Interactive effects of soil amendments (biochar and gypsum) and salinity on ammonia volatilization in coastal saline soil

Abstract

Ammonia (NH3) volatilization is a major route of nitrogen (N) loss from soil, especially in saline soil. Biochar and gypsum are two important soil amendments that are widely used in coastal saline farmland. However, little is known about the interactive effects of soil amendments and salinity on NH3 volatilization. In this study, five soil salinity levels, three N sources (urea, monoammonium phosphate (MAP), and manure) and two soil amendments (biochar and gypsum, both applied at two rates) were selected to conduct incubation experiments. Nitrogen transformation experiments were conducted simultaneously with NH3 volatilization experiments. The results showed that cumulative NH3 volatilization increased with salinity due to the accumulation of ammonium, which resulted from the inhibition of nitrification by salinity, and also the effect of salinity on soil properties related to NH3 volatilization. Among the tested N sources, the highest NH3 volatilization was observed for urea, followed by MAP and manure, in soils with three different salinity levels. Biochar application increased NH3 volatilization in saline soil, as salt ions constrained the NH3/ NH4+ adsorption capacity of biochar, and the inhibition of nitrification by biochar was aggravated in saline soil.
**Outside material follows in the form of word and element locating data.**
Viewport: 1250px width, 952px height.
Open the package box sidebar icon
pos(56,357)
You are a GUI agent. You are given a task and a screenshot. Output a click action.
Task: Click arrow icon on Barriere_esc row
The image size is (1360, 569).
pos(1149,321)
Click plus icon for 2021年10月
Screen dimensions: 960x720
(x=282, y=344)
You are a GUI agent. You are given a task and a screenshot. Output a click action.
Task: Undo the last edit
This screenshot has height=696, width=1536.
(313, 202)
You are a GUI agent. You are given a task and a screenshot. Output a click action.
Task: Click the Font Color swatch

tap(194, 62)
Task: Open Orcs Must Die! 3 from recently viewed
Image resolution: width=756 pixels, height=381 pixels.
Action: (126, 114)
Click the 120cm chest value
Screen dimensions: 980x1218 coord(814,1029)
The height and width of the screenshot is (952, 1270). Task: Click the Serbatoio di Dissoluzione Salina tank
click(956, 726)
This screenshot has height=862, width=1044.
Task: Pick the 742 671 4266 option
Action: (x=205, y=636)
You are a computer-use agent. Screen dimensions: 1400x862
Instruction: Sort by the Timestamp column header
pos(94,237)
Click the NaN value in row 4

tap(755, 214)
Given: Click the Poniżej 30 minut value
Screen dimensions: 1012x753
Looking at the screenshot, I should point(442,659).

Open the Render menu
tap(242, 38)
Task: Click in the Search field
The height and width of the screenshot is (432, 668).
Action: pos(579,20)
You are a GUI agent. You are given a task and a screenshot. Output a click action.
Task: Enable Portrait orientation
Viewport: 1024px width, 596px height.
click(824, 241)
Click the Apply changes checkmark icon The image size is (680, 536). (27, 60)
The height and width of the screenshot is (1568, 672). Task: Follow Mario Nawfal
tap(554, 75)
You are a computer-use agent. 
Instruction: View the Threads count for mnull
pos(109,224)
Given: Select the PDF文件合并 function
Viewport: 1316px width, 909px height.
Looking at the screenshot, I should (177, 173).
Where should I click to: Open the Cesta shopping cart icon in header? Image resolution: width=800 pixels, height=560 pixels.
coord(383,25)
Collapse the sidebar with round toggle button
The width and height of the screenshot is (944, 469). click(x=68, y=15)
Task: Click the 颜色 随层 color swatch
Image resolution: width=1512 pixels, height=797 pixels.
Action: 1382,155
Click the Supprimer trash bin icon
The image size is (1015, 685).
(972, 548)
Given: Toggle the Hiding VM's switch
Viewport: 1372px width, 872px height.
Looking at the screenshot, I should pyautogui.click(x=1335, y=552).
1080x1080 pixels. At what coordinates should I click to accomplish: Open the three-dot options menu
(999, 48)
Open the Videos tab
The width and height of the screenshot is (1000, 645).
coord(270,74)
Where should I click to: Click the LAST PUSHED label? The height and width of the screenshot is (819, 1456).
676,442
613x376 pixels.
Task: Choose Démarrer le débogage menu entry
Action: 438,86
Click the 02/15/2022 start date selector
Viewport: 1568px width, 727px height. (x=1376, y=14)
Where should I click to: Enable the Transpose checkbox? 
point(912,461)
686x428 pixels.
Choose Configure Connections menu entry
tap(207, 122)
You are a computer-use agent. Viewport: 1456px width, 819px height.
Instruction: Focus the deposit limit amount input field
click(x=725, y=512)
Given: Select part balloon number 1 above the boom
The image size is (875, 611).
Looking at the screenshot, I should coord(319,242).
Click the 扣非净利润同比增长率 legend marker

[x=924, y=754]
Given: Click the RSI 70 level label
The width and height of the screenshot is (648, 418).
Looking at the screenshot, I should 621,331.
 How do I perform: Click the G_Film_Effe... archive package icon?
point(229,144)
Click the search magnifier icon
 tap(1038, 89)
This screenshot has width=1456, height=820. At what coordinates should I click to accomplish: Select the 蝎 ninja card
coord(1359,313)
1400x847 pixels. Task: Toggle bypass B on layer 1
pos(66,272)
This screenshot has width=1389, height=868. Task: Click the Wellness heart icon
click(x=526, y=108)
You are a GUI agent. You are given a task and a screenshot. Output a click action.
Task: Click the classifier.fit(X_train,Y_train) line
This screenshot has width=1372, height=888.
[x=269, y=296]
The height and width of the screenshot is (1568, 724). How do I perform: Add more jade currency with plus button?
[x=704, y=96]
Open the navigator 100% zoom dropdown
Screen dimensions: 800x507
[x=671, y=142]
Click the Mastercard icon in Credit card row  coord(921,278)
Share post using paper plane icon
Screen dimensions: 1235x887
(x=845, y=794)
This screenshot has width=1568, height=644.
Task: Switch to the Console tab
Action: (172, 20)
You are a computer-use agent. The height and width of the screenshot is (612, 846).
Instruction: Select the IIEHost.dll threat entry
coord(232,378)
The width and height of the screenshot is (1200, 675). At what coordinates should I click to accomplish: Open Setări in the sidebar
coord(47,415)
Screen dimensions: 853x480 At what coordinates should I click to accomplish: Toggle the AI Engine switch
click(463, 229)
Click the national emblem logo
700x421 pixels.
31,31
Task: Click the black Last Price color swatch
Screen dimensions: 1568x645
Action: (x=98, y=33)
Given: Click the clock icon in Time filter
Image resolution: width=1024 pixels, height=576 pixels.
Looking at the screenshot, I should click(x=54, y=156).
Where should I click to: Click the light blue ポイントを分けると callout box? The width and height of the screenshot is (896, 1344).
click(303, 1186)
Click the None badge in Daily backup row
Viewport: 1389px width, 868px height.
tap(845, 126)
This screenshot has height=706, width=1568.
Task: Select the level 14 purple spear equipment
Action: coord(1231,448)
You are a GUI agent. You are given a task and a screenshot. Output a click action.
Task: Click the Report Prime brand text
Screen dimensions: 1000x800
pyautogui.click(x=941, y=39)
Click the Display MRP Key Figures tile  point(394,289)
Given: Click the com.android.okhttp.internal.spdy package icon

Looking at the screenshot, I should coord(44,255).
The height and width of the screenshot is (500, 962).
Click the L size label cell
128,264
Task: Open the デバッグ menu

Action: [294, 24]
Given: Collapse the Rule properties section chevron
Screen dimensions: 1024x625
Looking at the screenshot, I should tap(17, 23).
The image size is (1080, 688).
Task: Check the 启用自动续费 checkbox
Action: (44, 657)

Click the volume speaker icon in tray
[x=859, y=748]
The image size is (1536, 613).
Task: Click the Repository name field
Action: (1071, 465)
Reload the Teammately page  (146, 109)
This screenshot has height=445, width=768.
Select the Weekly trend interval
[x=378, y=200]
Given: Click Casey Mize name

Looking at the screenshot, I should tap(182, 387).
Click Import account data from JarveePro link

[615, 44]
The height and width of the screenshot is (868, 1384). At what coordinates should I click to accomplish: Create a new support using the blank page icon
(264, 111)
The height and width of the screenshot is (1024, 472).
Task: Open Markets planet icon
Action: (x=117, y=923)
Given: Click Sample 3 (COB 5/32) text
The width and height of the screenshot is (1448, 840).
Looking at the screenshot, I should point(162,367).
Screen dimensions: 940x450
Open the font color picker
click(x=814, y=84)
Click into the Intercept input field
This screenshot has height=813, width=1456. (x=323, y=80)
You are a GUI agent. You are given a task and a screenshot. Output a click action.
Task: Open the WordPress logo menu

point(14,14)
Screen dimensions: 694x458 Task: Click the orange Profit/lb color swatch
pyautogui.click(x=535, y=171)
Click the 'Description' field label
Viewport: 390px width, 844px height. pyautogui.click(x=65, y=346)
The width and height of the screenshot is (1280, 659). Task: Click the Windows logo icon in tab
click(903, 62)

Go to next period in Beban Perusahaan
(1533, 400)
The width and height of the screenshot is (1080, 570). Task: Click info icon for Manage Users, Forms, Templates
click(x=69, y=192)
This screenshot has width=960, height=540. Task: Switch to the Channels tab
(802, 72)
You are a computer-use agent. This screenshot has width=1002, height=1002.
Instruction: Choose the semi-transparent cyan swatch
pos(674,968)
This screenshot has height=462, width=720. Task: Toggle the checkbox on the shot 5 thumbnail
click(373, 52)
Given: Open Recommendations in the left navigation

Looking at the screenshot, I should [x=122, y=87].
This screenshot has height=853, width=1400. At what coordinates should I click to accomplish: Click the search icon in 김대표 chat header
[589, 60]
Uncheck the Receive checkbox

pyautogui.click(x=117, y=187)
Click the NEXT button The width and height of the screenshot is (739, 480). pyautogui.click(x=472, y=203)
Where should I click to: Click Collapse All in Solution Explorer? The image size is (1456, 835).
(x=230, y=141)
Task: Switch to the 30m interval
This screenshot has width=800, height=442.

Overall, NH3 volatilization increased with the biochar application rate in saline soil, whereas the effect of a low rate of biochar application on NH3 volatilization was not significant. Gypsum decreased NH3 volatilization in saline soil, whereas the contribution of different gypsum rates to NH3 volatilization showed no difference. The conclusion could be drawn from the above results that low rates of biochar and gypsum may prevent or reduce NH3 volatilization and nitrogen losses in coastal saline soil.